Chaya Czernowin - Afatsim. Afatsim1; String Quartet2; Die Kreuzung3; Dam Sheon Hachol4; Ina5. 1SONOR (Nonet); Harvey Sollberger, conductor. 2Arditti String Quartet. 3Mayumi Miyata, u (Japanese Mouth Organ); Takashi Saito, alto saxophone; Keizo Misori, double bass. 4String Sextet; Harvey Sollberger, conductor. 5John Fonville; bass flute and pre-recorded flutes. mode 77 (68'17).
Chaya Czernowin was born in Israel in 1957 and
is now a professor of composition at the University of California, San
Diego. In recent years she has developed a compositional technique
centered on the idea of "composite instruments." For example in the
nonet Afatsim (1996) the players are grouped into four composite
instruments: <viola & bass flute>, <violin & oboe>, <cello
& clarinet>, and <piano, double bass & percussion>. The
result sounds something like Elliott Carter at his anarchic, fragmented
best; however, where Carter strove to increase the instruments' independence,
Czernowin creates a "desperate polyphony" by subtly manipulating the musical
material between the various groups.
The String Quartet (1995) blends the four
players into a composite instrument, as if the sixteen strings were bound
onto a single bridge. The monophony is extremely complex, fragmented,
and horizontally heterogeneous, yet highly structured. Material from
the opening section reappears in various guises throughout the work.
The trio, Die Kreuzung (1995), scored for u, alto saxophone
and double bass, again treated as a composite instrument, employs similar
means although the various members of the trio occasionally break away
and sound individually.
The string sextet Dam Sheon Hachol (1992) takes a different approach completely. Czernowin compares this piece to "the opening of a flower." The beginning sounds like the work of Giacinto Scelsi. The instruments play what sound like microtones around a central note. As Czernowin puts it, "time is slowed down almost to a complete stop." Gradually, the notes unwind, the dynamics increase, and the piece becomes more layered. Unlike the previous works on the disk, the goal is not fragmentation but an intense continuity.

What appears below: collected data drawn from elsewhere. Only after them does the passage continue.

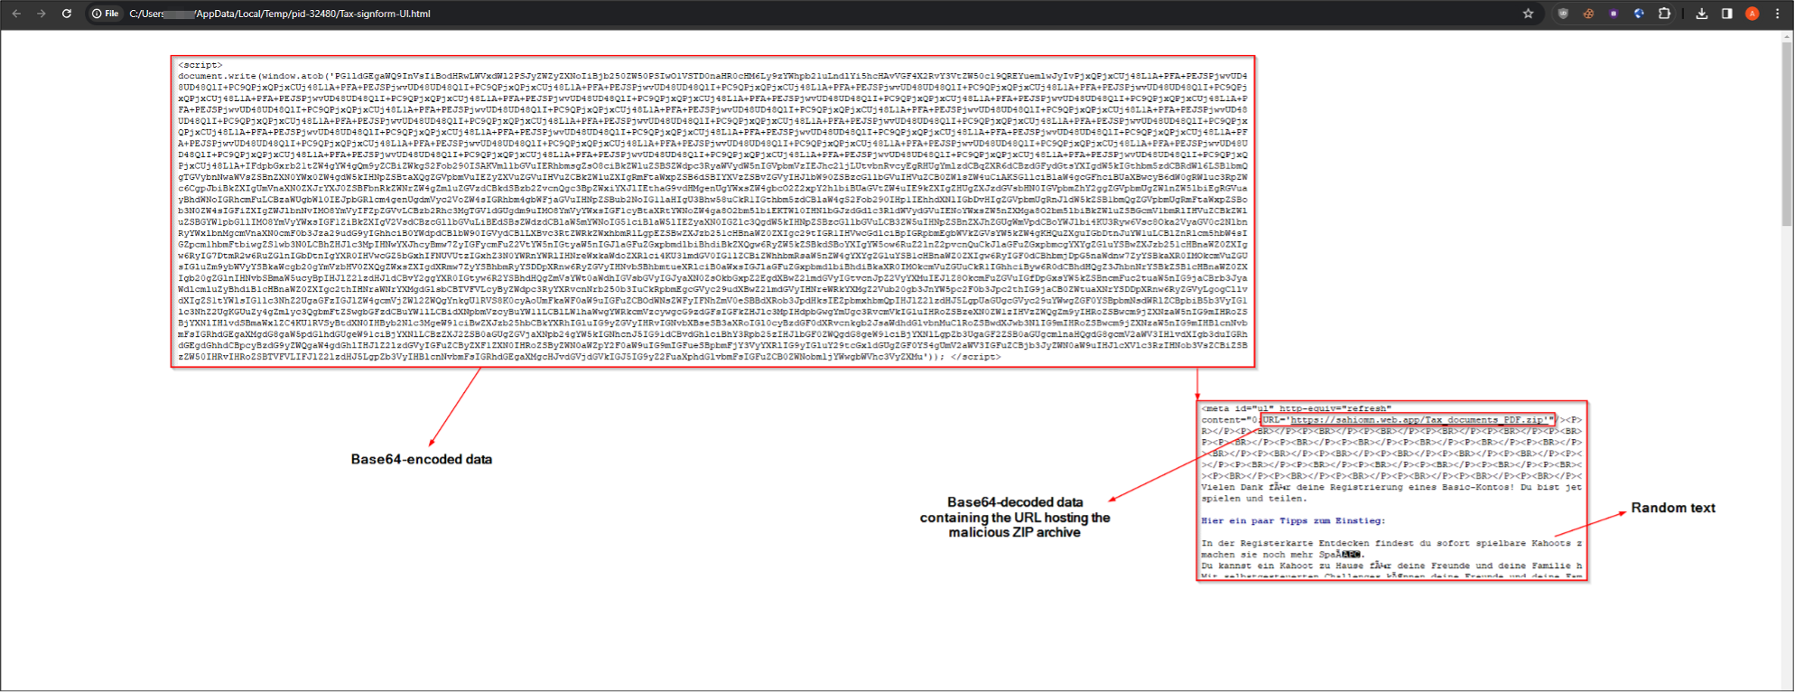Image resolution: width=1795 pixels, height=692 pixels.
Task: Click the browser forward arrow
Action: click(42, 14)
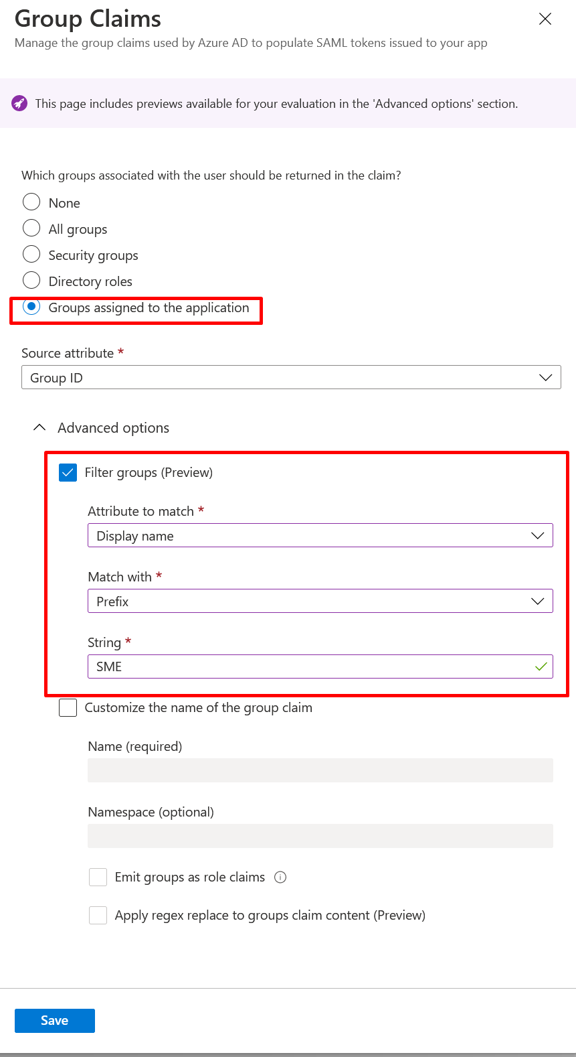Uncheck the Filter groups (Preview) checkbox
The image size is (576, 1057).
click(x=68, y=473)

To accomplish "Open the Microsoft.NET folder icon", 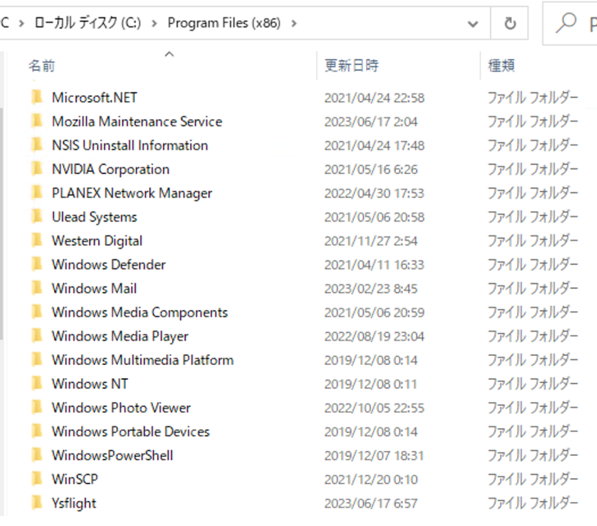I will [37, 97].
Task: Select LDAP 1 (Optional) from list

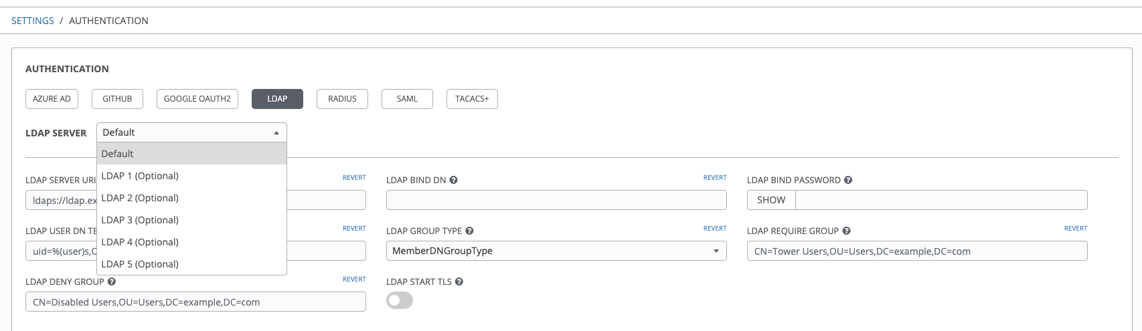Action: 140,176
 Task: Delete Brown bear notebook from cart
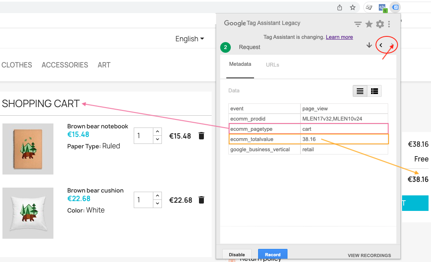[201, 136]
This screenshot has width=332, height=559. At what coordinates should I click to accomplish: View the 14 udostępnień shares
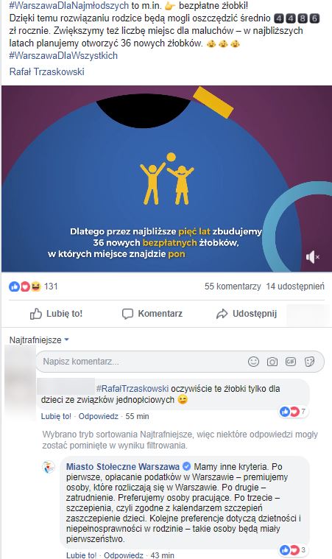tap(295, 286)
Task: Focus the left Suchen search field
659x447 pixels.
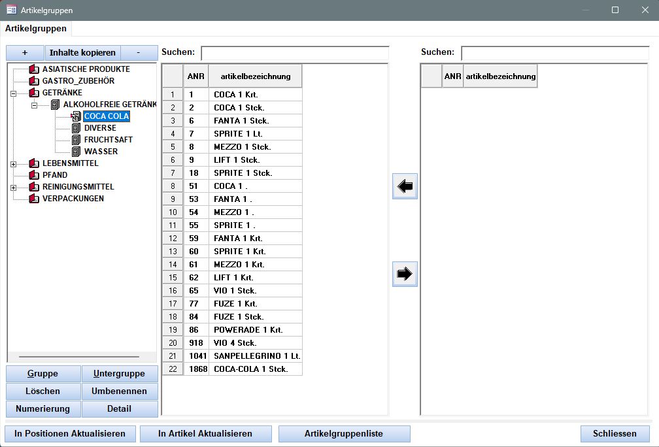Action: click(294, 53)
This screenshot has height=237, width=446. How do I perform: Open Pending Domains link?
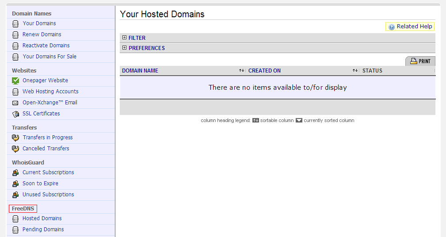pos(43,229)
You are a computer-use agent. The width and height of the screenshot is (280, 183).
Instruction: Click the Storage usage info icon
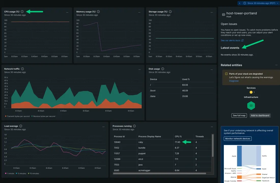click(170, 12)
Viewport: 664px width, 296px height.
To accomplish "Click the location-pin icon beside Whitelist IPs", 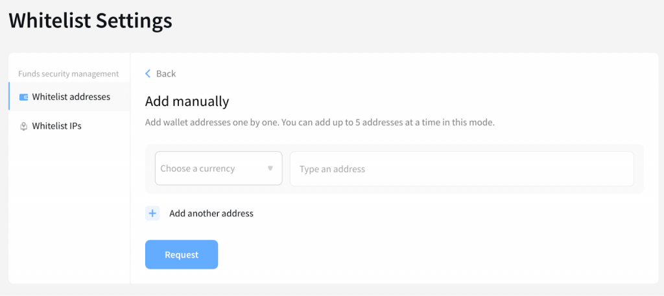I will click(24, 127).
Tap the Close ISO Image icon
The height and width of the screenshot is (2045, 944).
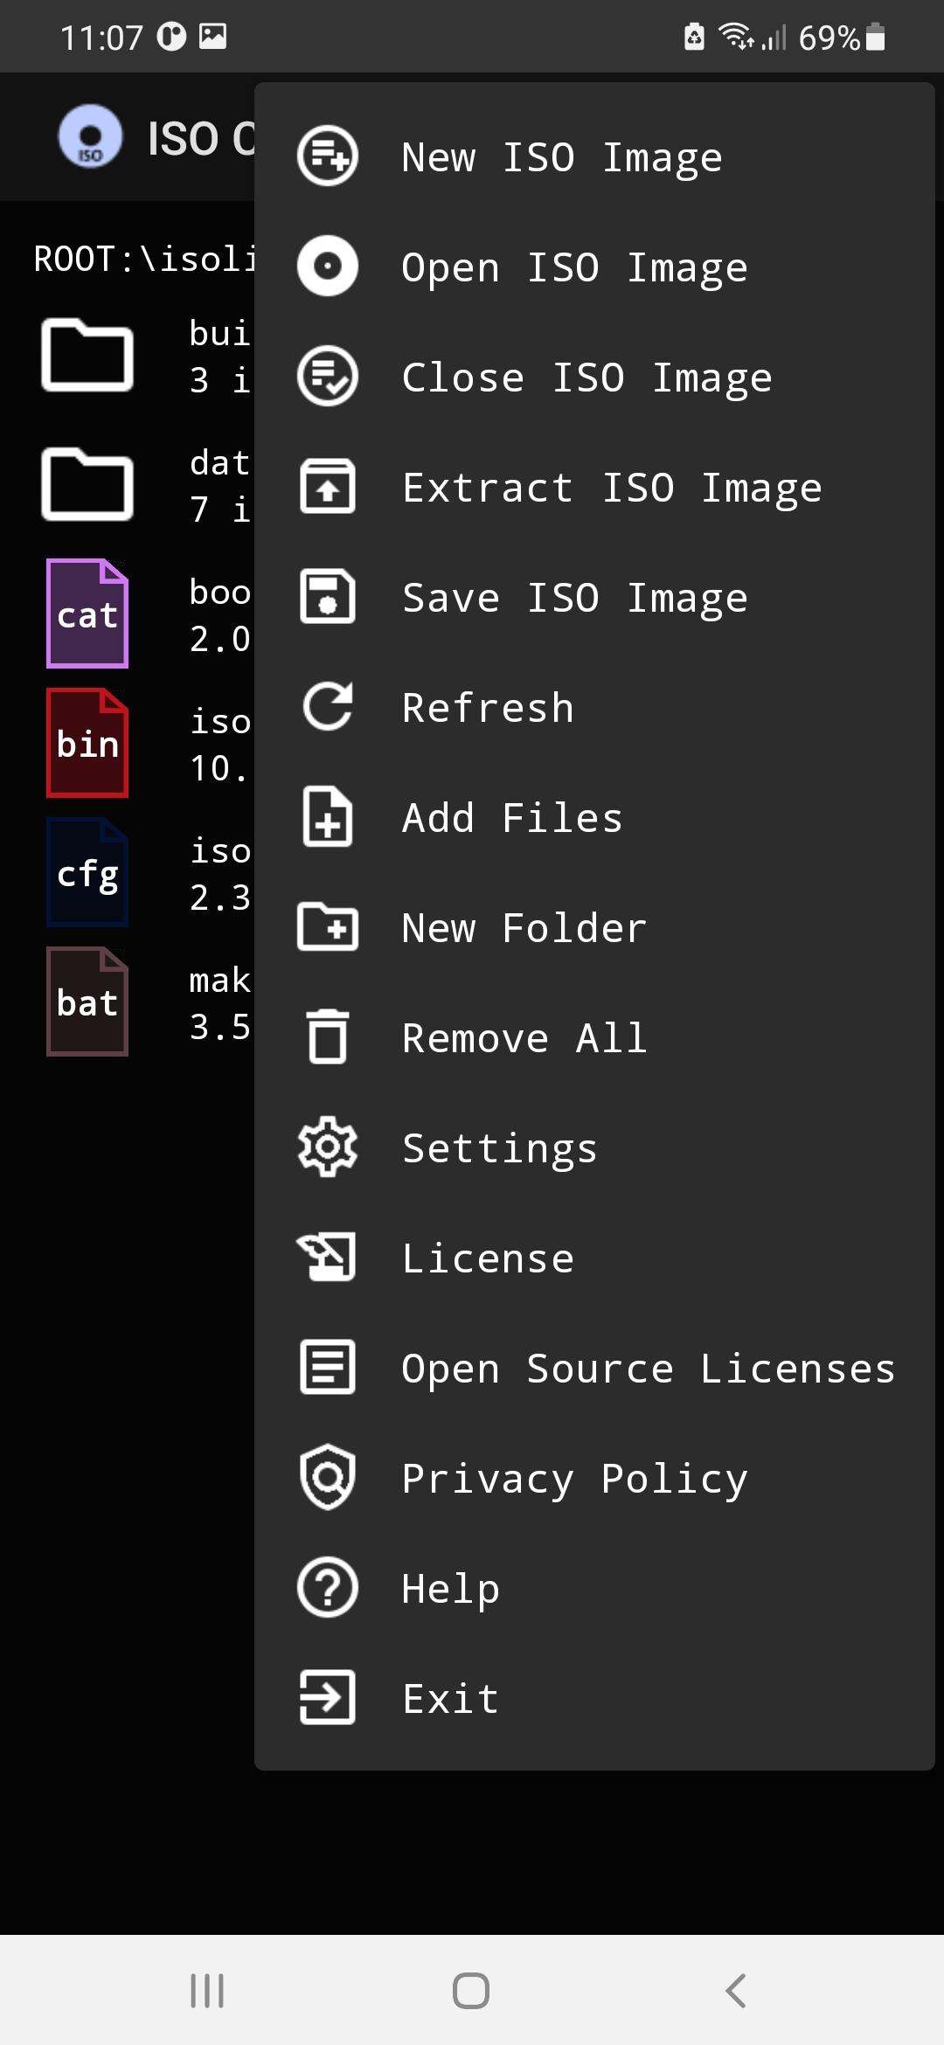(x=327, y=377)
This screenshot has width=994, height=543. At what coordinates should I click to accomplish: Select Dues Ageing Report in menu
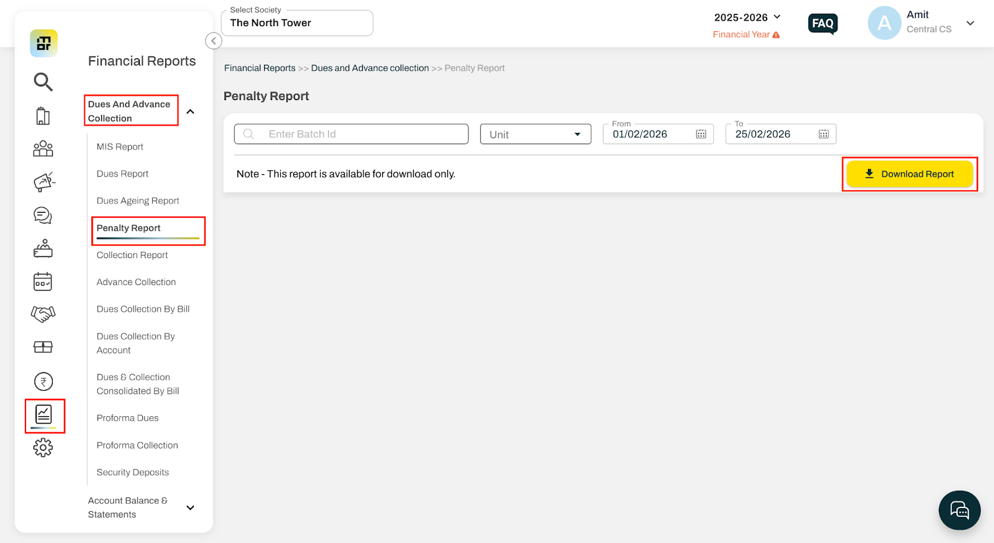[x=138, y=201]
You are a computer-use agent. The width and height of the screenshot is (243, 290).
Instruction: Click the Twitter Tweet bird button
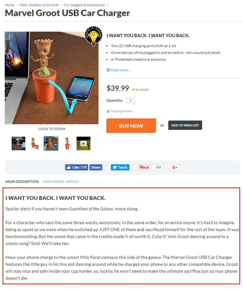pos(120,167)
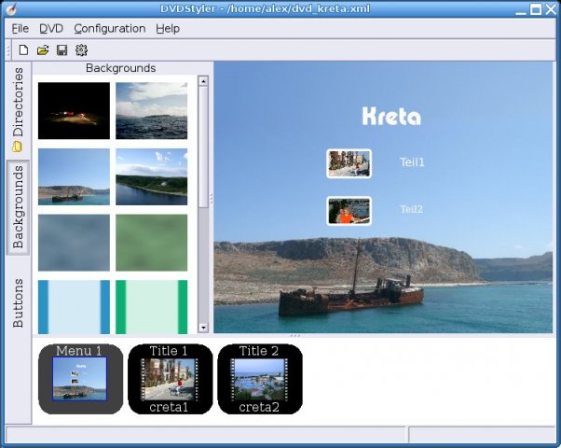Viewport: 561px width, 448px height.
Task: Choose the shipwreck background thumbnail
Action: [x=74, y=176]
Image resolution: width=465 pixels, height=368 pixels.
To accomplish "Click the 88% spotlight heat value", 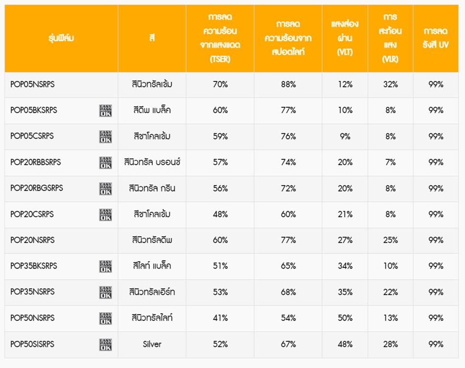I will 288,85.
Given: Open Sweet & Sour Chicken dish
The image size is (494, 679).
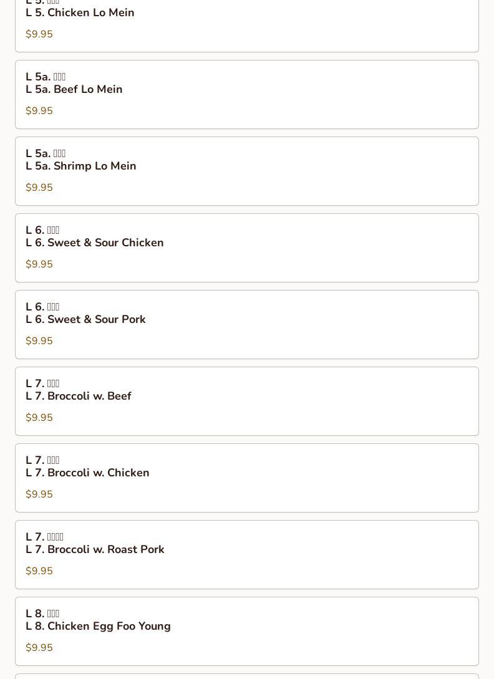Looking at the screenshot, I should pos(95,243).
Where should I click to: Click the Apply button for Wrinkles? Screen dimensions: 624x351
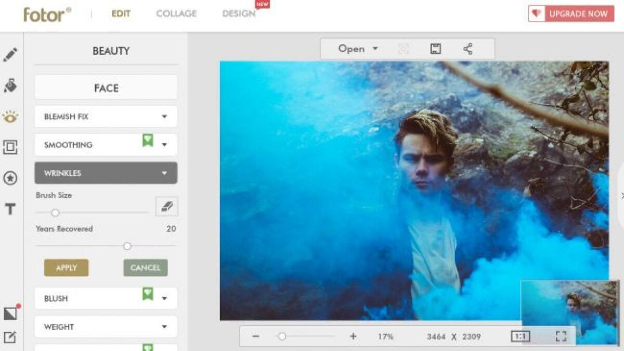(x=66, y=267)
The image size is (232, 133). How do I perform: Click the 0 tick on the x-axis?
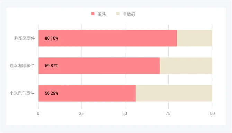tap(38, 114)
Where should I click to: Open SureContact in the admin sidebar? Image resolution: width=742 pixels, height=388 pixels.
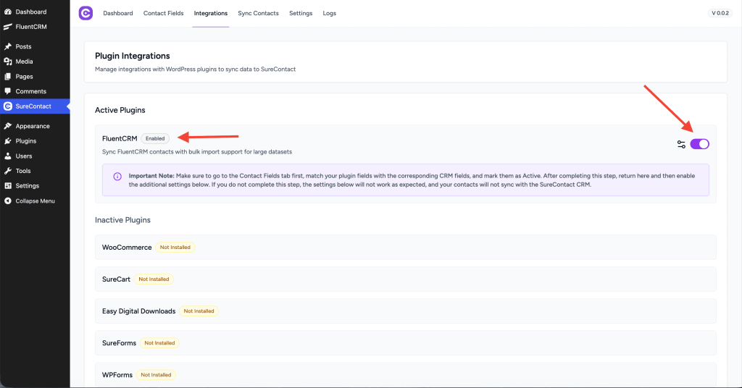[x=35, y=106]
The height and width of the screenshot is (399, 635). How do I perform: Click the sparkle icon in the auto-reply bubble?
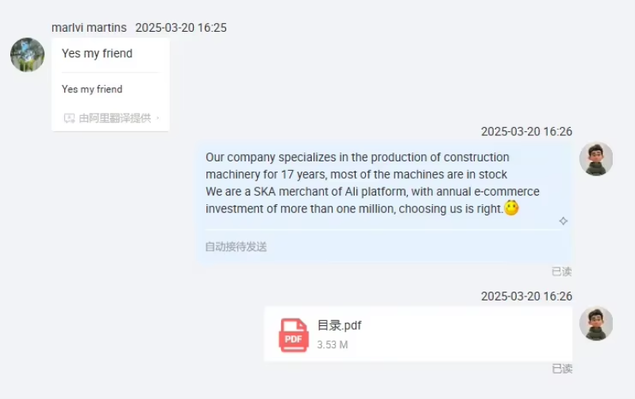coord(563,221)
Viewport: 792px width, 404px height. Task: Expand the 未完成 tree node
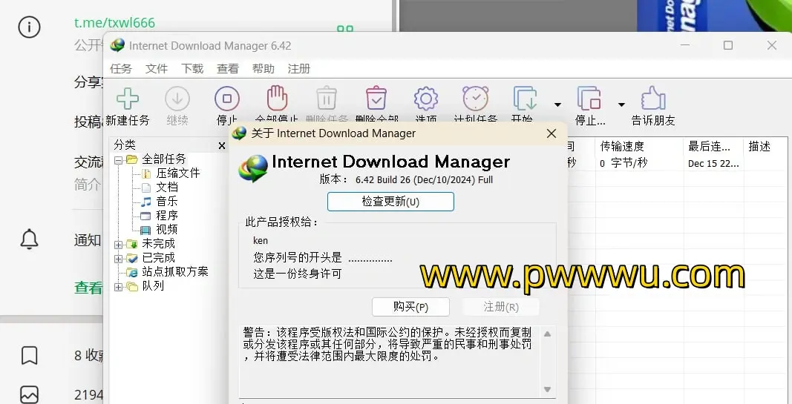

Ina (1988), a work for solo and pre-recorded flutes, is an earlier piece and one senses that the composer is still striving to find her voice. Czernowin sees this piece as a precursor to the works using composite instruments. In her later works "disparate instruments become a single composite instrument. Contrarily, in Ina ... a singular instrument is unbraided into disparate voices." The combination of flutes does produce some interesting sounds, but the composition lacks the cohesiveness of the later pieces.
With her use of the "composite instrument," Czernowin has found a fecund compositional technique. The pieces recorded here have a variety and structural rigor that belie the relatively brief span of time she has been working with this method. Performances, featuring such new music stalwarts as the Arditti Quartet, SONOS and Harvey Sollberger, are excellent.